Immigrants who remain uninsured could face fines under the health law, as well as high medical bills from accidents or unforeseen illness. People in the United States illegally aren't eligible for coverage under the law.

The group behind the report had a $1.25 million grant to help enroll Illinois immigrants eligible for the law's new coverage options and was able to enroll 10,000 immigrants by the March 31 deadline through 29 community organizations. The group estimates that nearly 260,000 uninsured Illinois immigrants were eligible for coverage under the law. It's unclear how many are still uninsured because other groups may have signed up immigrants.

The Illinois group had planned to release its report Thursday but canceled two hours before a planned media briefing "to make some final revisions to the report and have discussions with our Congressional delegation," according to an email sent to the AP Thursday from the group's communications director, Monica Trevino. She said the revised report would come out officially in a few weeks.

Luvia Quinones, one of the report's authors, said Thursday the revised report won't be toned down but will include "a few other stories to reflect the rest of the immigrant and refugee community."

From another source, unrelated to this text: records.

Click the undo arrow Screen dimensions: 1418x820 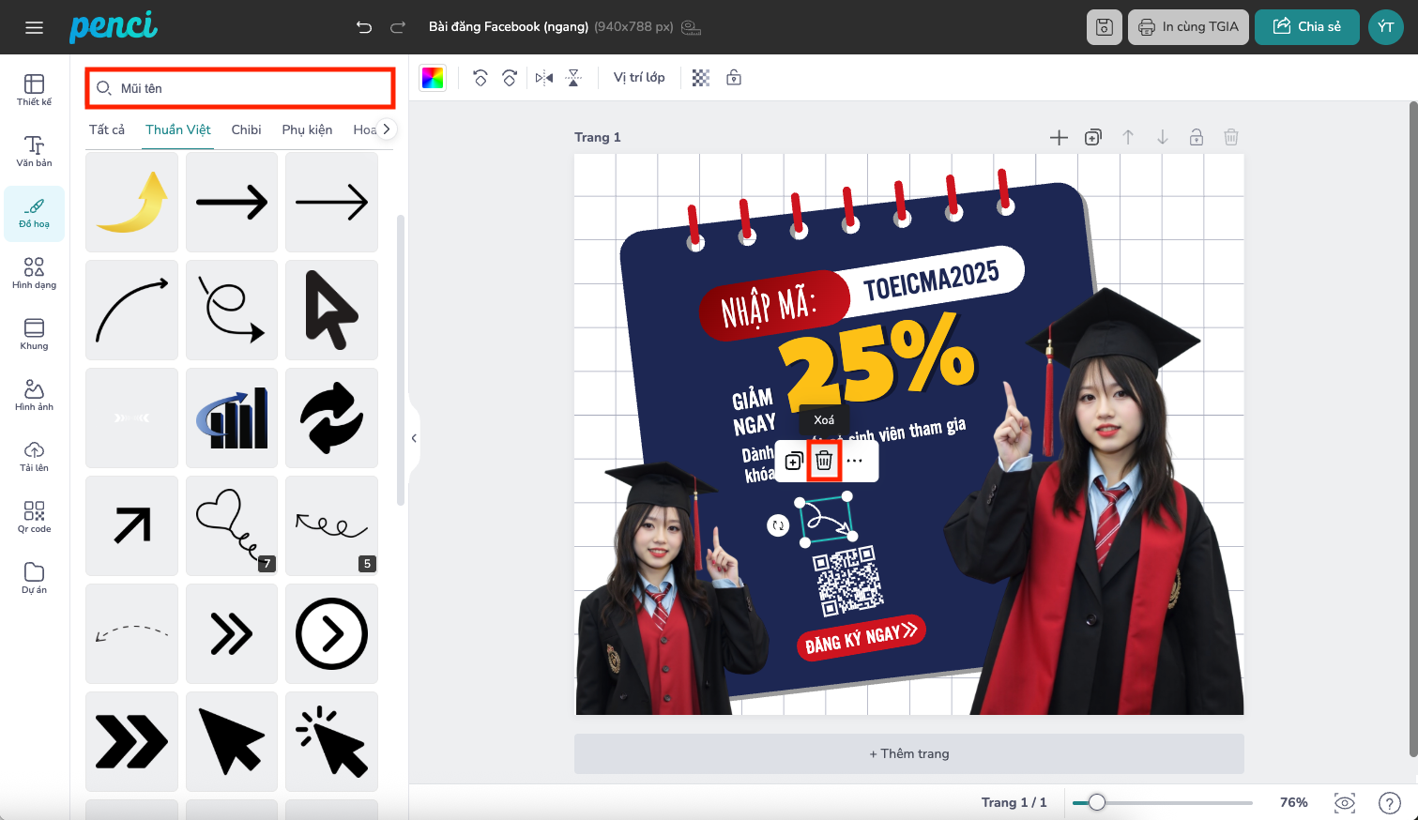pos(364,27)
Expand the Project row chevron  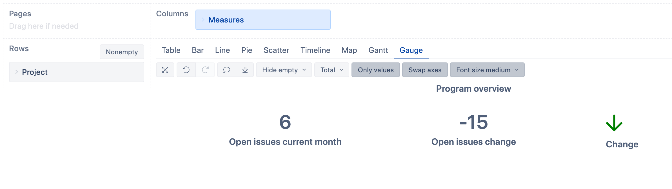[17, 72]
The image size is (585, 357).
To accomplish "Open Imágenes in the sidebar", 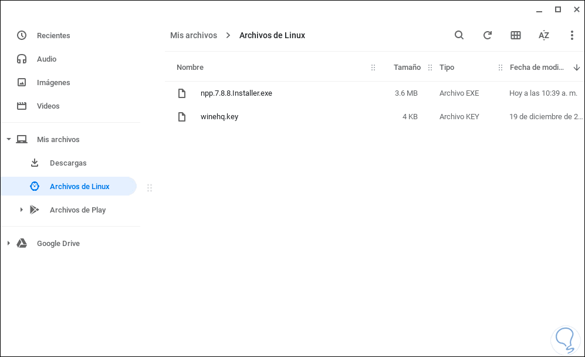I will (x=53, y=82).
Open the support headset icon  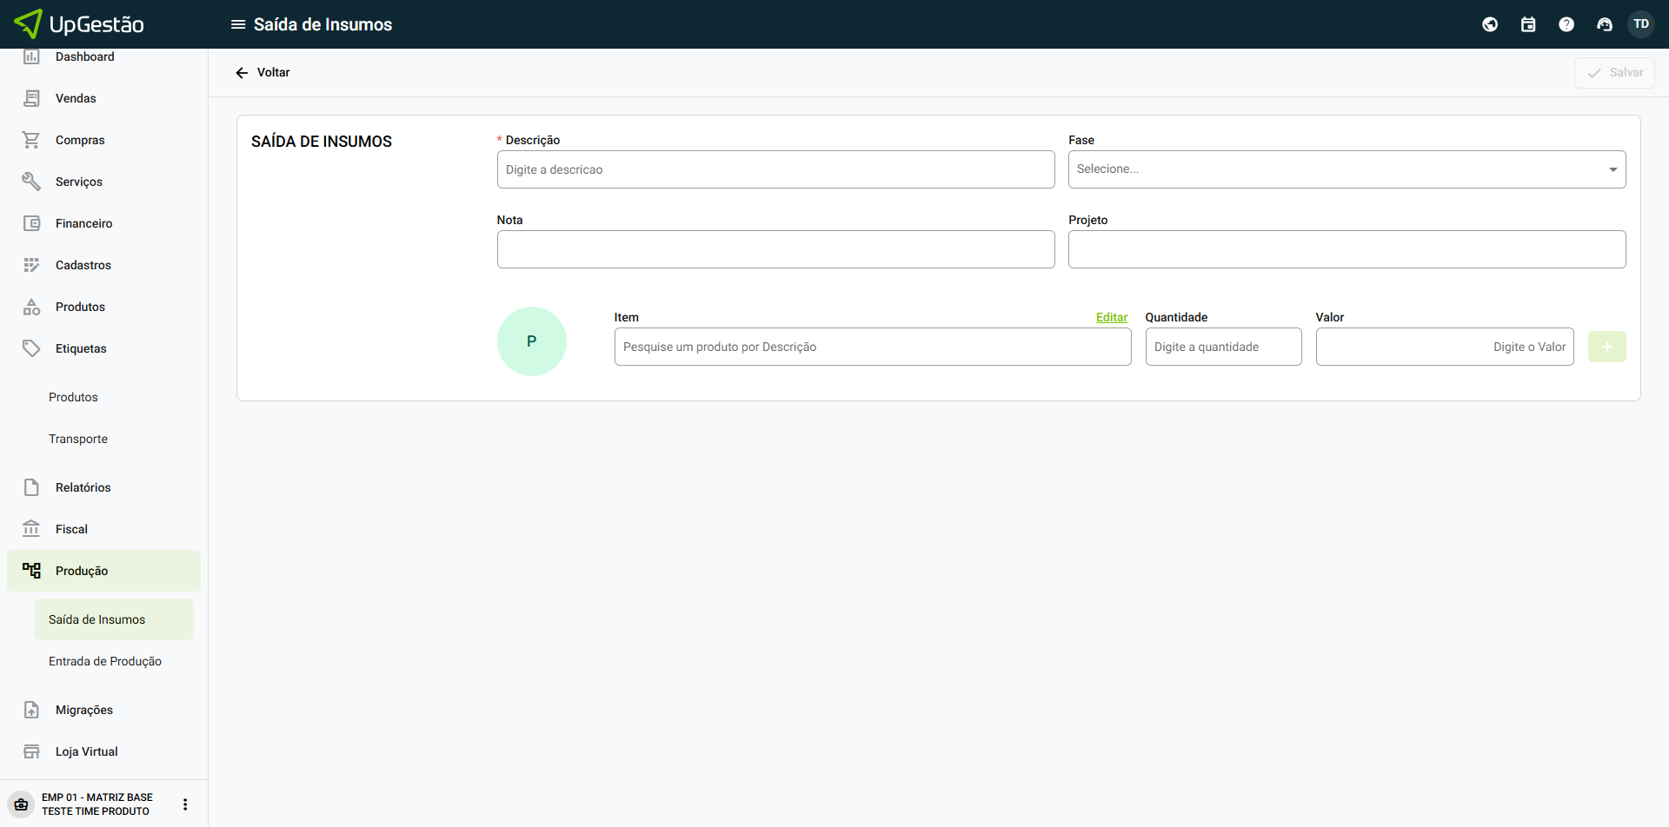coord(1605,24)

The preliminary report says:

• Electronic identity verification systems generally didn't work, requiring immigrants to upload documents such as visas, passports and green cards. Uploading also often failed, requiring immigrants to mail their paperwork to a Kentucky processing center.

• Legal permanent residents, or green card holders, aren't eligible for Medicaid until they've been in the country for five years, but they were eligible to buy subsidized coverage on the marketplace. However, the federal online system incorrectly referred many of them to Medicaid, which then would effectively freeze their applications. Federal phone operators also were misinformed or poorly trained about the five-year rule. • Immigrants and refugees faced additional enrollment steps and procedures that caused discouraging delays and some gave up on the process. Enrollment counselors often made two to three appointments with clients spending up to four hours at each meeting, trying to upload documents and helping them talk to federal phone operators.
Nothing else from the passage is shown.